Ricordo però che in tante occasioni, quando si andava in gita in più auto, e ci si perdeva immancabilmente al primo svincolo, si rimpiangeva che non esistesse un modo di comunicare agli altri dove si fosse finiti; e a volte solo al ritorno a casa, telefonandoci dal famigerato telefono fisso, si poteva sbottare e dire: “Ma dove eravate finiti?”.

Niente social, niente Internet, niente Facebook, niente Instagram, e chi più ne socializza più ne metta.

Questa era la situazione dei nostri tempi paleolitici.

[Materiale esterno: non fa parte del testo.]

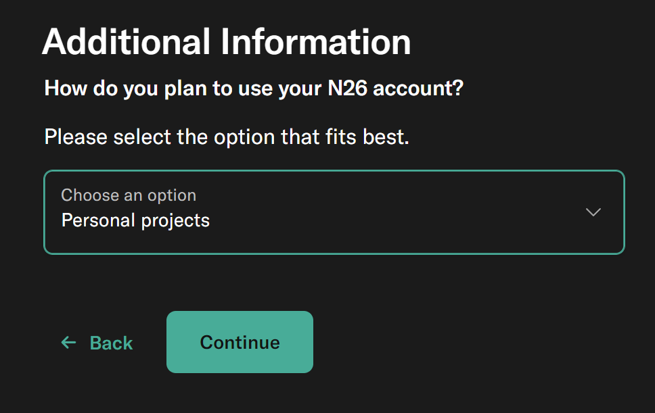Select the green-bordered combo box

point(334,212)
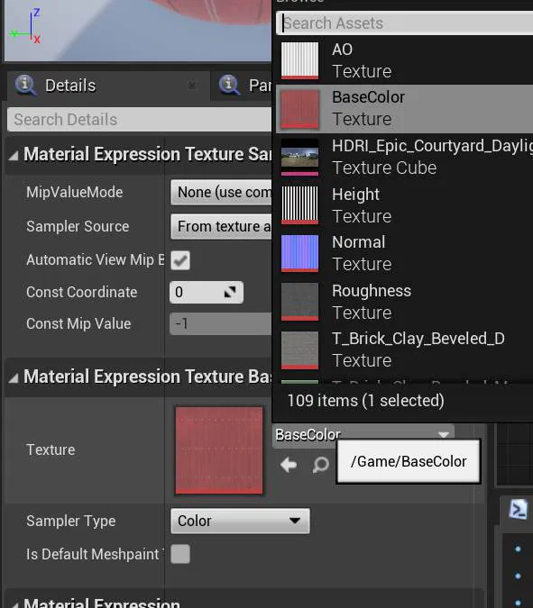Open the command console icon
533x608 pixels.
pos(519,510)
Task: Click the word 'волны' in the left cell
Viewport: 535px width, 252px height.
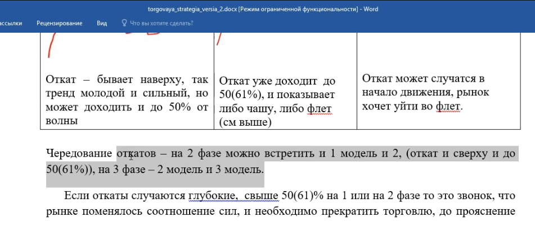Action: [61, 121]
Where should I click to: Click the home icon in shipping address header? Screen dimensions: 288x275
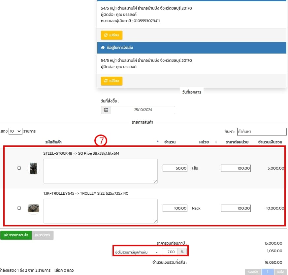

Che aveva i suoi vantaggi, come si è visto, evitandoci dipendenze e paturnie “da telefonino”, ma che mi guarderei bene dal mitizzare più di tanto, perché il progresso è progresso anche quando pare regresso e semmai sta agli uomini non trasformare l’uno nell’altro.

Io acquistai il mio primo telefonino cellulare (in realtà enorme, simile a un attuale telecomando televisivo) nel 1993; le prime vendite di “cellulari” risalivano in Italia al 1990, allorché, alla vigilia del Mondiale di calcio delle “Notti magiche”, Italtel li mise in vendita (il primo modello si chiamava “Rondine” e pesava circa mezzo chilo). E comunque quell’ingombrantissimo oggetto, che non si sapeva dove mettere (in questo era simile ad altre ingombrantissime dotazioni di quell’epoca, ad es. gli “stereo” che si staccavano dalle macchine per non farli rubare), era un telefono e basta: si telefonava da fuori (e questo sembrava un miracolo), ma non si poteva fare nient’altro che questo.

Telefono di epoca paleolitica

Insomma, ne è passata di acqua sotto i ponti.

Ma oggi, rivedendo quella foto di mia madre che risponde un po’ perplessa al telefono di casa, provo una sottile punta di malinconia, inevitabile in soggetti vetusti come me, al pensiero non solo di come il tempo passi, le cose cambino, gli oggetti si trasformino, ma anche e soprattutto di come nell’arco di una semplice vita umana si sia modificato il dna stesso del nostro esistere, siano cambiati i ritmi, le consuetudini e i rituali.

“Fugit irreparabile tempus”, veramente: e meno male che ci sono i ricordi a farci percepire chiaramente quello che eravamo, quello che siamo, quello che ancora potremo essere.

Ora però vi lascio: devo consultare il mio telefonino per vedere le mail, per consultare le app preferite, per sapere che si dice su Facebook, ecc. ecc. ecc. E che diamine: il progresso è progresso.

POST SCRIPTUM – “Molto che noi ignoriamo sarà conosciuto dalla gente dell’evo futuro; molto è riservato a generazioni ancora più lontane da noi nel tempo, quando di noi anche la memoria si sarà cancellata. […] La natura non svela il suo mistero tutto in una volta. Noi ci crediamo degli iniziati e invece siamo ancora nel vestibolo della natura” (Seneca, “Naturales quaestiones”, VII 30, 5).

Di Mario Pintacuda

Nato a Genova il 2 marzo 1954. Ha frequentato il Liceo classico "Andrea D'Oria" e si è laureato in Lettere classiche con 110/110 e lode all'Università di Genova. Ha insegnato nei Licei dal 1979 al 2019. Ha pubblicato numerosi testi scolastici, adottati in tutto il territorio nazionale; svolge attività critica e saggistica. E' sposato con Silvana Ponte e ha un figlio, Andrea, nato a Palermo nel 2005.